• **Entries provided**:

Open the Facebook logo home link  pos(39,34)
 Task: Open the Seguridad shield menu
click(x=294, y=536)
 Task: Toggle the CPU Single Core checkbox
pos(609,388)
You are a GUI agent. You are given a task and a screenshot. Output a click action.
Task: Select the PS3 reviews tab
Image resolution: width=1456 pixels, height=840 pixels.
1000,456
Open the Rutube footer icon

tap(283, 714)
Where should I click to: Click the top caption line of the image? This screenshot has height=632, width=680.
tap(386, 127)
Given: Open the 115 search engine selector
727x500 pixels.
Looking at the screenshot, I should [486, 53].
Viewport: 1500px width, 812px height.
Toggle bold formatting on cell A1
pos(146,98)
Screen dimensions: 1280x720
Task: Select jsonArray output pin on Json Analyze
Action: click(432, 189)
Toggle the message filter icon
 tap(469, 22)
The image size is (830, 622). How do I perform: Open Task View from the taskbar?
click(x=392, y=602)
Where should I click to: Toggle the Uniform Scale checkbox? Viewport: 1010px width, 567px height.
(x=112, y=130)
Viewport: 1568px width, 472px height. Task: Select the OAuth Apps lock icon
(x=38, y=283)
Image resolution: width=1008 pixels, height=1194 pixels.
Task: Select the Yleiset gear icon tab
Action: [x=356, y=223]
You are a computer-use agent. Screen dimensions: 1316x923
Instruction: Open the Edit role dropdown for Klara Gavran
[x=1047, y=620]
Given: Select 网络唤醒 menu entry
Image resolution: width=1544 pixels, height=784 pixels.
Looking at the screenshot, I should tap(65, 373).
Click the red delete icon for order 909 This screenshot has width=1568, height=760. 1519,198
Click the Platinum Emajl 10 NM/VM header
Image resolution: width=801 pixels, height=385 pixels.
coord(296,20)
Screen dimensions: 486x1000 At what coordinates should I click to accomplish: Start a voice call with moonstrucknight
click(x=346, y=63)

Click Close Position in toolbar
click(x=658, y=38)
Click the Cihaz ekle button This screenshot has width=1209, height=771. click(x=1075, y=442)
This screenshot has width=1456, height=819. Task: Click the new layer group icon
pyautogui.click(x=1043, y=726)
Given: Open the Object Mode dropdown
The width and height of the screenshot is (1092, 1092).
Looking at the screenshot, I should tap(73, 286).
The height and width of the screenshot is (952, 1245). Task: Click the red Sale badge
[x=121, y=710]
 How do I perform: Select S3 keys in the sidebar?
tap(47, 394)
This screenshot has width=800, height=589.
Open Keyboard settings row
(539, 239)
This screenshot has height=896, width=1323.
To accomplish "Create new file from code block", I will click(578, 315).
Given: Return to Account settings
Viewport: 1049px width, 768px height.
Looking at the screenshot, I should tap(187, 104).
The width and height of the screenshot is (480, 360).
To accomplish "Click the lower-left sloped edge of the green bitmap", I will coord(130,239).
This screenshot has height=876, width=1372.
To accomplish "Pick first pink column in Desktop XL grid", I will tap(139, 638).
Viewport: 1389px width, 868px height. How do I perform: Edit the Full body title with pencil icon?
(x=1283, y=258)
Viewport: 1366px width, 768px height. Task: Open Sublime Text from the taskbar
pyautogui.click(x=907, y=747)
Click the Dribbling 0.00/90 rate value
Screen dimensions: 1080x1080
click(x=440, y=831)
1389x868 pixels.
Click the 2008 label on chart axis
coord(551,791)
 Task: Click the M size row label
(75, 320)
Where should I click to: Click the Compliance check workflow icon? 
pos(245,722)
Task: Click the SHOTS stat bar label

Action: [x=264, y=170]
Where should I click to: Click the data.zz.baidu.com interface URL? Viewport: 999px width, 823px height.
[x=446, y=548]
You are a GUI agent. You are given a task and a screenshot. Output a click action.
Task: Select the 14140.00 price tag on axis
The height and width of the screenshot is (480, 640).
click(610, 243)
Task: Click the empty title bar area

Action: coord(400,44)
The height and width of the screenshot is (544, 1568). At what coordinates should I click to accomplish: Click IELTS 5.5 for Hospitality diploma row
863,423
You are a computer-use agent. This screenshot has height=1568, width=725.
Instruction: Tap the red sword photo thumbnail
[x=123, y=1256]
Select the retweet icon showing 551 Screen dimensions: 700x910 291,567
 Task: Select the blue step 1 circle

• **Problem details**: Copy out the whole listing above, line for line and without any changes.

• **Written answer**:
Open the Facebook logo home link  pos(39,34)
 Task: Open the Seguridad shield menu
click(x=294, y=536)
 Task: Toggle the CPU Single Core checkbox
pos(609,388)
You are a GUI agent. You are given a task and a screenshot. Output a click action.
Task: Select the PS3 reviews tab
Image resolution: width=1456 pixels, height=840 pixels.
1000,456
Open the Rutube footer icon

tap(283, 714)
Where should I click to: Click the top caption line of the image? This screenshot has height=632, width=680.
tap(386, 127)
Given: Open the 115 search engine selector
727x500 pixels.
Looking at the screenshot, I should [486, 53].
Viewport: 1500px width, 812px height.
Toggle bold formatting on cell A1
pos(146,98)
Screen dimensions: 1280x720
Task: Select jsonArray output pin on Json Analyze
Action: click(432, 189)
Toggle the message filter icon
 tap(469, 22)
The image size is (830, 622). How do I perform: Open Task View from the taskbar?
click(x=392, y=602)
Where should I click to: Toggle the Uniform Scale checkbox? Viewport: 1010px width, 567px height.
(x=112, y=130)
Viewport: 1568px width, 472px height. Task: Select the OAuth Apps lock icon
(x=38, y=283)
Image resolution: width=1008 pixels, height=1194 pixels.
Task: Select the Yleiset gear icon tab
Action: [x=356, y=223]
You are a computer-use agent. Screen dimensions: 1316x923
Instruction: Open the Edit role dropdown for Klara Gavran
[x=1047, y=620]
Given: Select 网络唤醒 menu entry
Image resolution: width=1544 pixels, height=784 pixels.
Looking at the screenshot, I should tap(65, 373).
Click the red delete icon for order 909 This screenshot has width=1568, height=760. 1519,198
Click the Platinum Emajl 10 NM/VM header
Image resolution: width=801 pixels, height=385 pixels.
coord(296,20)
Screen dimensions: 486x1000 At what coordinates should I click to accomplish: Start a voice call with moonstrucknight
click(x=346, y=63)

Click Close Position in toolbar
click(x=658, y=38)
Click the Cihaz ekle button This screenshot has width=1209, height=771. click(x=1075, y=442)
This screenshot has width=1456, height=819. Task: Click the new layer group icon
pyautogui.click(x=1043, y=726)
Given: Open the Object Mode dropdown
The width and height of the screenshot is (1092, 1092).
Looking at the screenshot, I should tap(73, 286).
The height and width of the screenshot is (952, 1245). Task: Click the red Sale badge
[x=121, y=710]
 How do I perform: Select S3 keys in the sidebar?
tap(47, 394)
This screenshot has width=800, height=589.
Open Keyboard settings row
(539, 239)
This screenshot has height=896, width=1323.
To accomplish "Create new file from code block", I will click(578, 315).
Given: Return to Account settings
Viewport: 1049px width, 768px height.
Looking at the screenshot, I should tap(187, 104).
The width and height of the screenshot is (480, 360).
To accomplish "Click the lower-left sloped edge of the green bitmap", I will coord(130,239).
This screenshot has height=876, width=1372.
To accomplish "Pick first pink column in Desktop XL grid", I will tap(139, 638).
Viewport: 1389px width, 868px height. How do I perform: Edit the Full body title with pencil icon?
(x=1283, y=258)
Viewport: 1366px width, 768px height. Task: Open Sublime Text from the taskbar
pyautogui.click(x=907, y=747)
Click the Dribbling 0.00/90 rate value
Screen dimensions: 1080x1080
click(x=440, y=831)
1389x868 pixels.
Click the 2008 label on chart axis
coord(551,791)
 Task: Click the M size row label
(75, 320)
Where should I click to: Click the Compliance check workflow icon? 
pos(245,722)
Task: Click the SHOTS stat bar label

Action: [x=264, y=170]
Where should I click to: Click the data.zz.baidu.com interface URL? Viewport: 999px width, 823px height.
[x=446, y=548]
You are a GUI agent. You are given a task and a screenshot. Output a click action.
Task: Select the 14140.00 price tag on axis
The height and width of the screenshot is (480, 640).
click(610, 243)
Task: Click the empty title bar area

Action: coord(400,44)
The height and width of the screenshot is (544, 1568). At what coordinates should I click to accomplish: Click IELTS 5.5 for Hospitality diploma row
863,423
You are a computer-use agent. This screenshot has height=1568, width=725.
Instruction: Tap the red sword photo thumbnail
[x=123, y=1256]
Select the retweet icon showing 551 Screen dimensions: 700x910 291,567
 Task: Select the blue step 1 circle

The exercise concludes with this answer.